I don't believe that that is a necessary assumption at all; the conscious state is still an abstractable representation, and if it maps to a dynamic process that itself can map to a temporally-connected collection of brain-states, then that is just more layers of abstraction.


The Boltzmann Brain could easily be not a brain-state representation, but a conscious-state representation.

comment by TAG · 2019-09-17T09:35:37.687Z · score: 1 (1 votes) · LW(p) · GW(p)

That then runs into Bible Code problems: anything maps to anything under a sufficent complex and arbitrary interpretation. But who's doing the interpretation?

comment by rosyatrandom · 2019-09-30T09:12:28.031Z · score: 1 (1 votes) · LW(p) · GW(p)

It's only a problem if you want it to be a problem.

There doesn't *need* to be anyone doing the interpreting, because all possible representations (and the interpreters/ees within) exist for free. I'm comfortable with that. There's no need to invoke special privilege to make reality more complicated, just because you want it to be. Fundamental reality *should* be simple, on some level, don't you think? The complexity is all internal.

comment by TAG · 2019-09-30T10:34:01.522Z · score: 1 (1 votes) · LW(p) · GW(p)

It’s only a problem if you want it to be a problem.

Quodlibet, being able to prove anything, is widely seen as a problem.

There doesn’t need to be anyone doing the interpreting, because all possible representations (and the interpreters/ees within) exist for free.

Is that a fact?

Boltzman brains would certainly follow from that bold conjecture. However, something similar would follow from simpler assumptions.

You seen to be saying:

  1. There are certain configurations of matter that could be conscious minds under a certain interpretation.

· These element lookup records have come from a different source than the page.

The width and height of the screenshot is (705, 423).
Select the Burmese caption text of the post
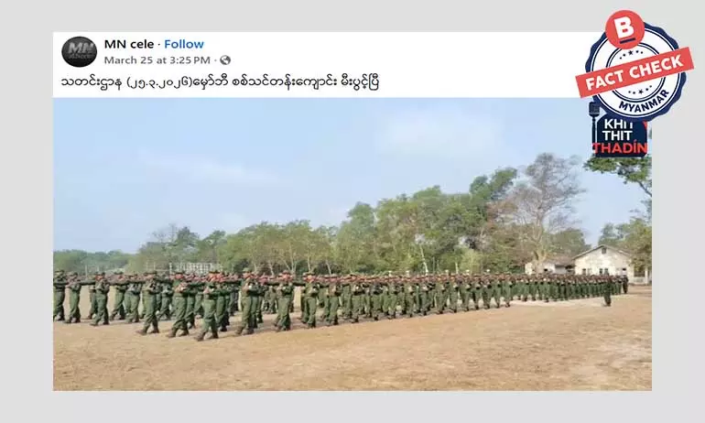(220, 82)
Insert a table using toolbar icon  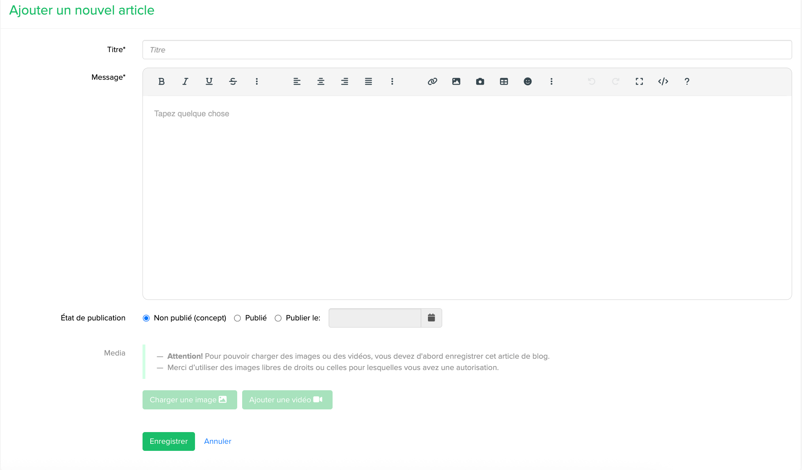click(504, 82)
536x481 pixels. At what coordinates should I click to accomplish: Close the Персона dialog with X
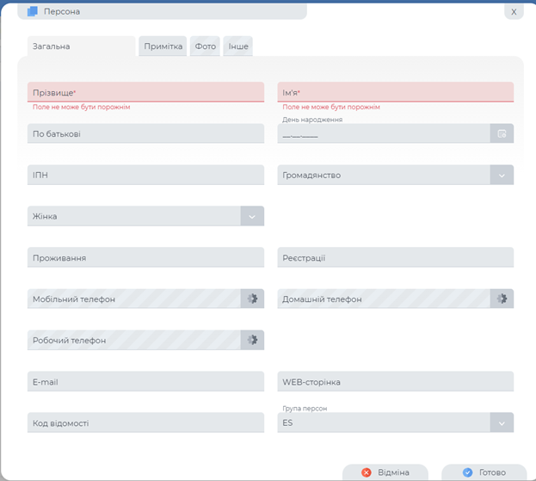click(514, 12)
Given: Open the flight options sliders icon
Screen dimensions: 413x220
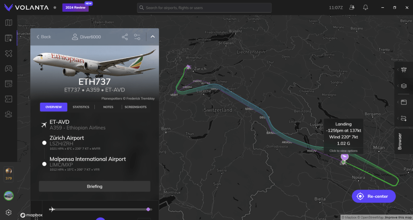Looking at the screenshot, I should pyautogui.click(x=137, y=37).
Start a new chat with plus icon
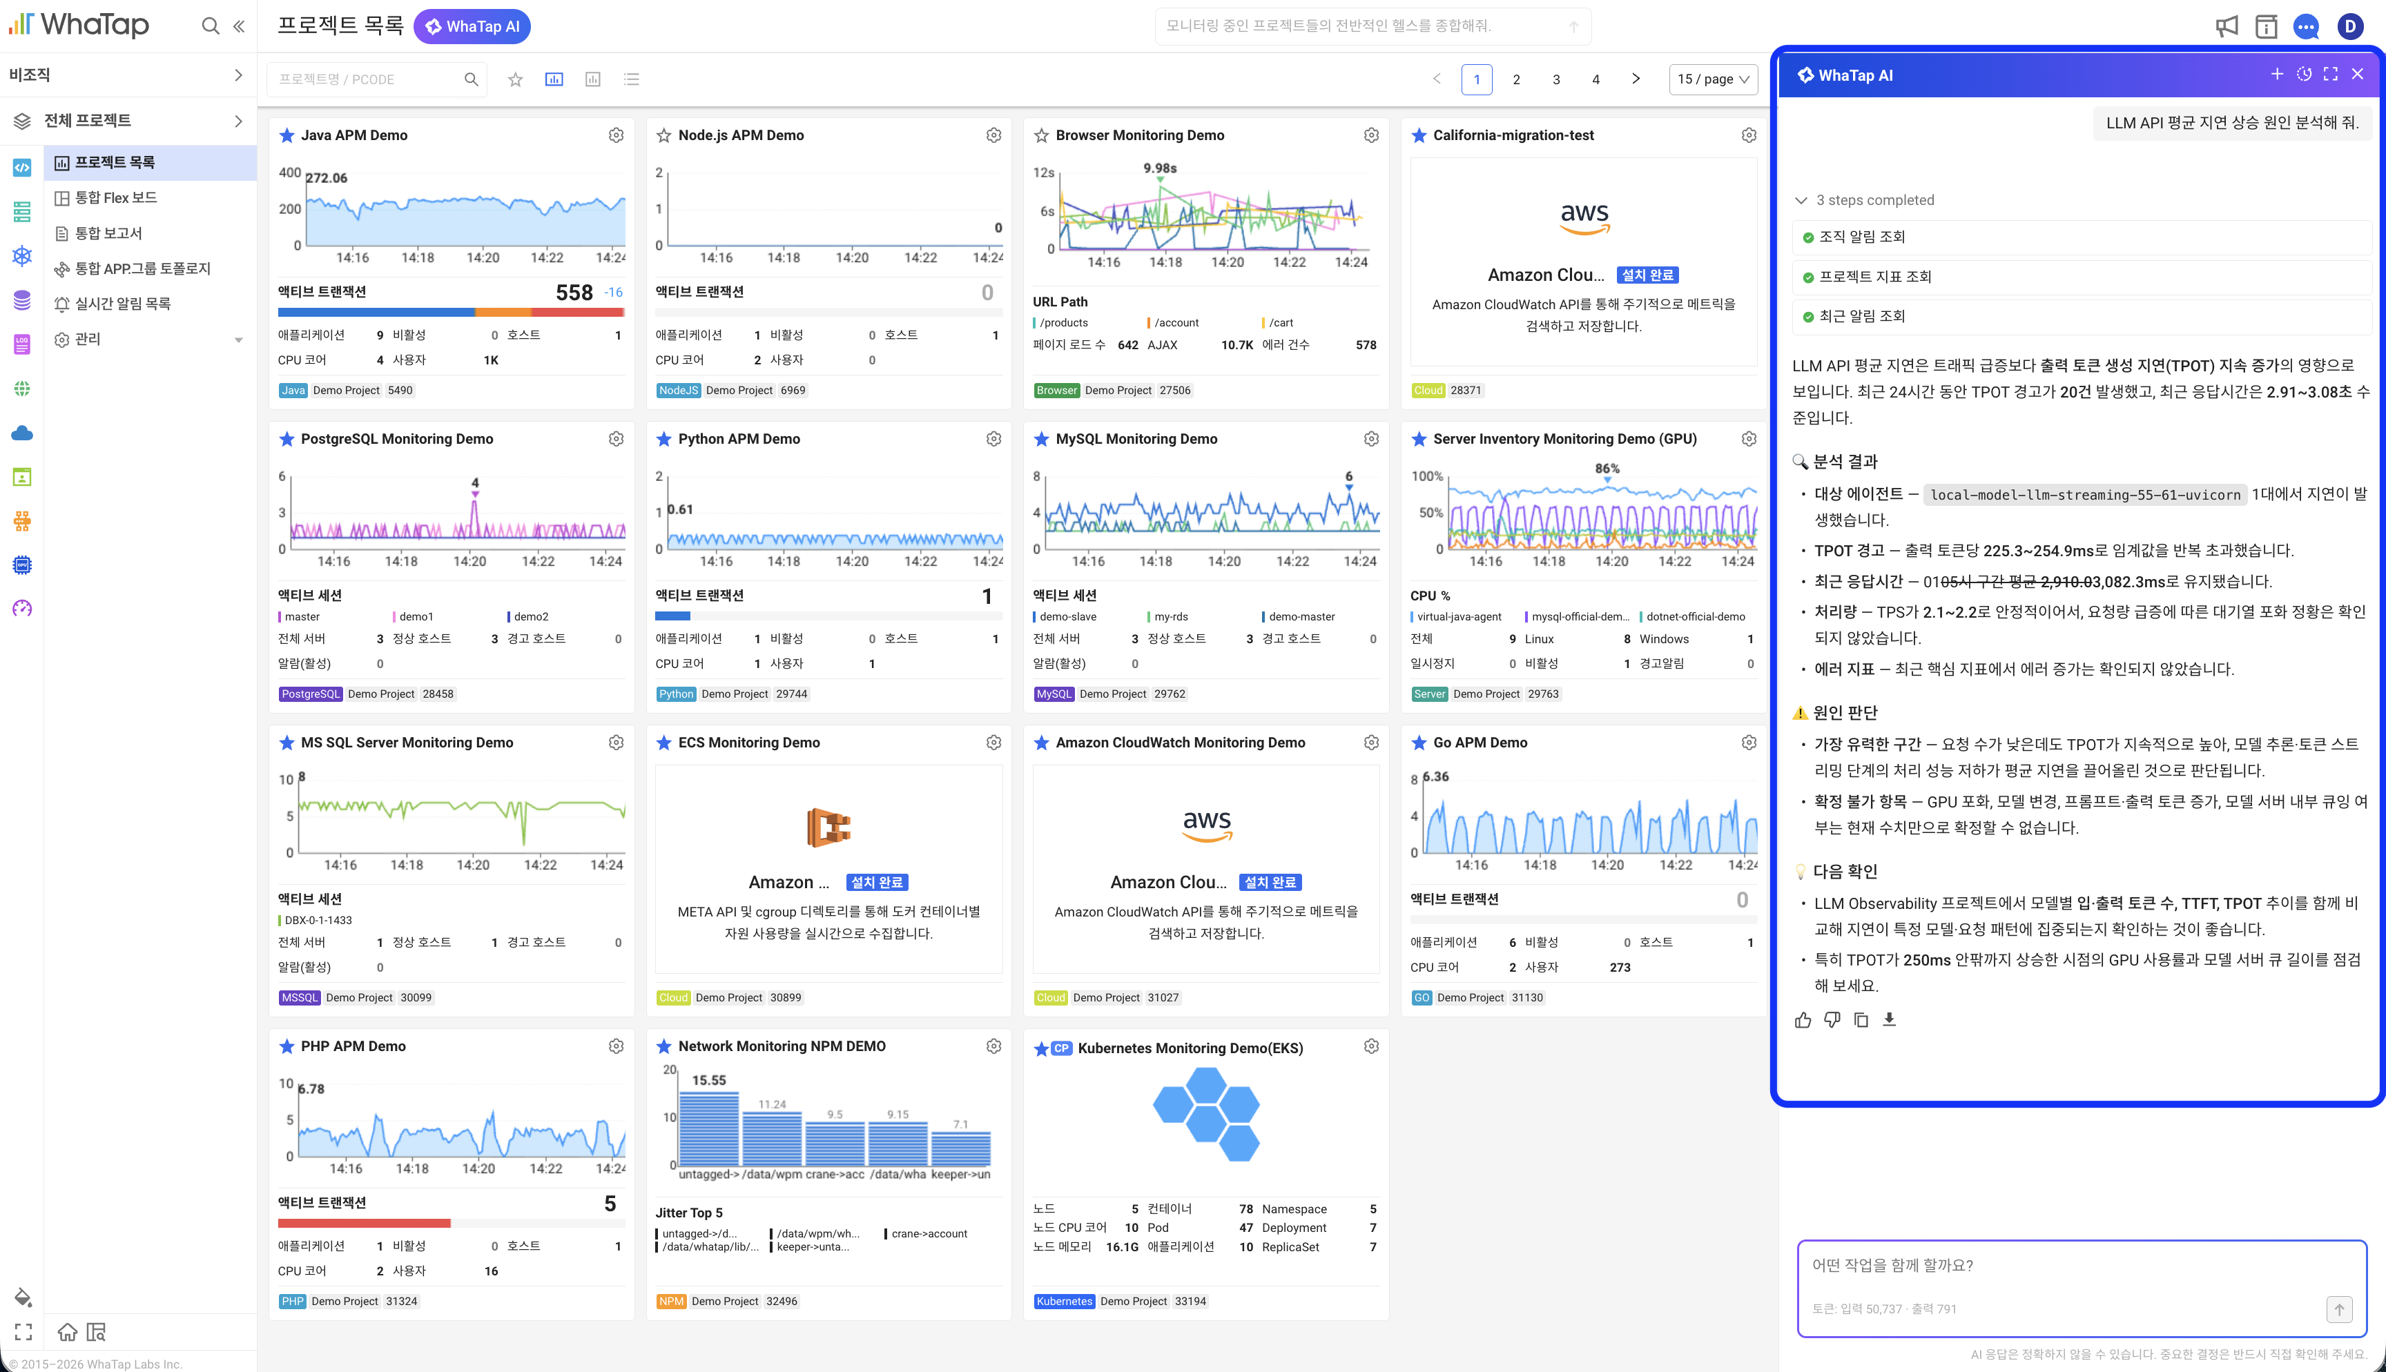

  2. The required interpretations exists, since all interpretations exist in some immaterial way, for some unspecified reason.

  3. Therefore accidental conscious minds, Boltzman brains, exist.

Which has the simpler equivalent:-

  1. Every possible conscious state exists in some immaterial way, for some unspecified reason.

(Alternatively you might be saying that Boltzman interpreters exist, that there are some configurations of matter which are performing computations equivalent to interpretation. However, that would be based on the implicit assumption that being an interpreter is not itself a matter of interpretation. But it if there are interpretation-free facts about which computation maps onto which physical process, then why should there not be such facts about the the computations corresponding to consciousness -- again, the detour into interpretation is unnecessary. And the original applies: accidental computations are of any sort are going to be rare, because a computation is a coherent sequence).

comment by Xenotech · 2019-08-28T03:52:19.455Z · score: 0 (2 votes) · LW(p) · GW(p)

Maybe the answer is:

This is the latest era that there were sufficient humans with survival traits related to treating people decently.

The simulator will hold onto the biologically friendly humans, since beyond a certain point, if certain circumstances generate people with no ingrained feelings of necessary coordination and interpreservational behaviors, then it reverts and restores that state.